Upacara labuhan ini senantiasa dikaitkan dengan Kanjing Ratu  Roro Kidul, panguasa laut selatan. Menurut riwayat babad tanah jawi diceritakan tatkala Panembahan Senopati bersemedi di Pantai Parang Kusumo keadaan pantai selatan tiba tiba menggelora dengan hebat sehingga Ratu Roro Kidul keluar untuk mencari tahu apa gerangan yang menyebabkan kratonnya porak poranda. Ternyata ada seorang ksatria yang sakti mandraguna sedang bersemedi  ditepi pantai Parang Kusumo. Kemudian Ratu Pantai Selatan minta supaya semendinya dihentikan dan Beliau bertanya kepada Panembahan Senopati apa maksud dan tujuan dari semedinya itu. Kemudian Senopati menyampaikan maksudnya yang  tiada lain kecuali minta bantuan keselamatan secara spiritual apa bila terjadi mara bahaya sewaktu waktu akan menimpa dirinya. Ratu Roro Kidul menyanggupi untuk membantu Panembahan Senopati bahkan hingga anak keturunannya kelak namun dengan satu syarat yaitu harus mau menikah dengan Ratu Roro Kidul. Itulah sebabnya setiap tahun diadakan upacara labuhan selalau diletakkan sesaji dipetilasan yaitu diatas sebuah gundukan batu ditepi Pantai Parang Kusumo yang jaraknya kurang lebih lima ratus meter dari bibir pantai, tempat dimana Ratu Roro Kidul dan Panembahan Senopati pernah bertemu untuk saling mengikat janji.

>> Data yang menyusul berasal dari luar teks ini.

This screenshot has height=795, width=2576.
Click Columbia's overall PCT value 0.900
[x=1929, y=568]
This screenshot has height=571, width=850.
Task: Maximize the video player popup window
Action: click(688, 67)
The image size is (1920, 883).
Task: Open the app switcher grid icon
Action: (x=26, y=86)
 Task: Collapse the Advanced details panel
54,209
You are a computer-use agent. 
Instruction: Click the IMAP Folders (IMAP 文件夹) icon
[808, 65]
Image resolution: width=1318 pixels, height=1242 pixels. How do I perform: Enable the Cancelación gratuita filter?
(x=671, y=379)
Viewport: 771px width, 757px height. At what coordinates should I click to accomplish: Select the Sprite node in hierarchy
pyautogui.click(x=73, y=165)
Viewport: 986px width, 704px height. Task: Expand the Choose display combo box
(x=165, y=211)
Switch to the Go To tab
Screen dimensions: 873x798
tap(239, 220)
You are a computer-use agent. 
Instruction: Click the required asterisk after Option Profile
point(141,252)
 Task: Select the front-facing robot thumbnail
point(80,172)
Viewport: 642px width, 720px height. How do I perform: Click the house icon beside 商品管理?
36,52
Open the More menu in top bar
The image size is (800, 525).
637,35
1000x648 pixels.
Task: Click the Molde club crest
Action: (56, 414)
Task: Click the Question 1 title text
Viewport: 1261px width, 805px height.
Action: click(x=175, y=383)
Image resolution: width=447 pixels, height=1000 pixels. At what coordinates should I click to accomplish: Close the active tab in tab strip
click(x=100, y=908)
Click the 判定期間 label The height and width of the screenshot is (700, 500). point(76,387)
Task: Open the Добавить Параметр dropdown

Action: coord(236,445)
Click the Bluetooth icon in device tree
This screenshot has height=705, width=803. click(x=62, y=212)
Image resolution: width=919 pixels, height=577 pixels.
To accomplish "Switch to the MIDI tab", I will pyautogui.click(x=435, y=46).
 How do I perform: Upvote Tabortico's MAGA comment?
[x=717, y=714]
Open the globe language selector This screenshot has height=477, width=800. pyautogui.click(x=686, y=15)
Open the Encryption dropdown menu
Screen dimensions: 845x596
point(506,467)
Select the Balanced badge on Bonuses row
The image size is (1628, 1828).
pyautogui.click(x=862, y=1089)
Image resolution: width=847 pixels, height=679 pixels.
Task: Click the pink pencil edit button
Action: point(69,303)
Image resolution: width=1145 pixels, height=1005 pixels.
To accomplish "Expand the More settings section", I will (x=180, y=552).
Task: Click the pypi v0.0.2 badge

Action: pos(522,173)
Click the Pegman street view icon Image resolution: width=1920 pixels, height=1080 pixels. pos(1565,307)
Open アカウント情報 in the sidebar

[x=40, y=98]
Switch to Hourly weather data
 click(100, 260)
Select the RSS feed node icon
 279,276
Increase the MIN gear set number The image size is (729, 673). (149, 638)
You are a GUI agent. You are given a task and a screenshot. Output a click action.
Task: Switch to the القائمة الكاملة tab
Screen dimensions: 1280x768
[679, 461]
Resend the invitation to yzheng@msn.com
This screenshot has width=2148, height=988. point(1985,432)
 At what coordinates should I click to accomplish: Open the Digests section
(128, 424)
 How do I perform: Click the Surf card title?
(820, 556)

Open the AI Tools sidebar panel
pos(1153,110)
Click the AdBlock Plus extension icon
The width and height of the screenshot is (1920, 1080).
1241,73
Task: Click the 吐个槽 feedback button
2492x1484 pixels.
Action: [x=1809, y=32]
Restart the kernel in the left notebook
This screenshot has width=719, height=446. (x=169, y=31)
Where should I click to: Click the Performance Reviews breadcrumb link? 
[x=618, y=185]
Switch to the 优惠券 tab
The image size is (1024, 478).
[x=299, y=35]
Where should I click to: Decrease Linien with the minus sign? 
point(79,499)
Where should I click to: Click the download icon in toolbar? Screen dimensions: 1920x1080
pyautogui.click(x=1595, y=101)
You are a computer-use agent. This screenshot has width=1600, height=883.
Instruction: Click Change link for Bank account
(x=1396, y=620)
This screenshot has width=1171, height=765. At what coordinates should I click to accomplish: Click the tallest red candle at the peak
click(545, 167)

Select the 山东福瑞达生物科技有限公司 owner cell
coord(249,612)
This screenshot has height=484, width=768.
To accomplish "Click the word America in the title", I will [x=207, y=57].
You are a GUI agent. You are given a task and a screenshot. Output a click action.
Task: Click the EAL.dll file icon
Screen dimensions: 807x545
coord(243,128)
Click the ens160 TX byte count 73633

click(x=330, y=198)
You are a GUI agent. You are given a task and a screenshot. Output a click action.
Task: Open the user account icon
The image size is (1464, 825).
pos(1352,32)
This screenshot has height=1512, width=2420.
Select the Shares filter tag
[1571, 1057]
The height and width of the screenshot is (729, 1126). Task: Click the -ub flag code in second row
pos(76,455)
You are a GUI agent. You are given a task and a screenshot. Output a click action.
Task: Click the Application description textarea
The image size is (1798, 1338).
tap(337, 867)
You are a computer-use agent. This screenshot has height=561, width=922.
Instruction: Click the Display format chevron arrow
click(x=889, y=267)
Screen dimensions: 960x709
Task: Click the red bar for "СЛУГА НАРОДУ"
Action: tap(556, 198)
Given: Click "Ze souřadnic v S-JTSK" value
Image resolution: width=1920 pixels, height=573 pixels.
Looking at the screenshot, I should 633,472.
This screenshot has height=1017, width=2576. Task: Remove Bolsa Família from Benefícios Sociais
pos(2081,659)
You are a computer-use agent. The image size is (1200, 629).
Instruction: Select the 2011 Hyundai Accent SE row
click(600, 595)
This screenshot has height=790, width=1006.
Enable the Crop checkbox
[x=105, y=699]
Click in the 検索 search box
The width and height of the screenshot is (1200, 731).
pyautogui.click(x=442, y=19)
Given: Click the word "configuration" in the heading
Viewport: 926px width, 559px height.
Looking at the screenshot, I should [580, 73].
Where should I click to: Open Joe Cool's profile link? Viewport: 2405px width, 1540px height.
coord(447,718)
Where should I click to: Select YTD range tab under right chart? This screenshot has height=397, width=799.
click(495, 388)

Apa saja sesaji yang dilarung dipantai selatan ? Sesaji yang dilarung biasanya berupa potongan kuku, rambut serta pakaian Sultan, minyak dan uang sebesar Rp.500,- yang diletakkan diatas petilasan tadi kemudian oleh Abdi Dalem Penghulu Kraton dio’ai selanjutnya diangkat dan dibawah ketengah laut, oleh para Abdi Dalem kemudian dilemparkan dan hanyut dibawa ganasnya gelombang pantai selatan.

Karena upacara ini merupakan upacara yang terbuka untuk umum, maka banyak pengunjung yang menyaksikan selain peserta upacara sendiri juga wisatawan dalam dan luar negeri. Sesaji yang dilabuh tadi sebagian ada yang terbawa arus hingga ketengah laut sebagian yang kembali kepantai menjadi rebutan pengunjung. Sebagian besar orang percaya barang yang dilabuh dan kembali kepantai tadi bisa membawa berkah keselamatan dan keberuntungan bagi keluarganya.

Upacara labuhan ini biasanya diadakan setiap tahun sekali untuk memperingati jumenengnya (naik tahtanya) Sri Sultan.  Tempatnya tidak hanya di Pantai Parang Kusumo namun juga di lereng Gunung Merapi yang dipimpin oleh mbah Marijan almarhum dan juga di Gunung Lawu.

Adapun upacara labuhan itu ada tiga macam yaitu :
~ Labuhan ageng, diselenggarakan setiap delapan tahun sekali pada bulan Ba’do Mulud (Robiul akhir) guna  memperingati penobatan raja (Jumenengan Dalem).
~ Labuhan tengahan, deselenggarakan tiap empat tahun sekali
~ Labuhan alit diadakan setiap tahun sekali.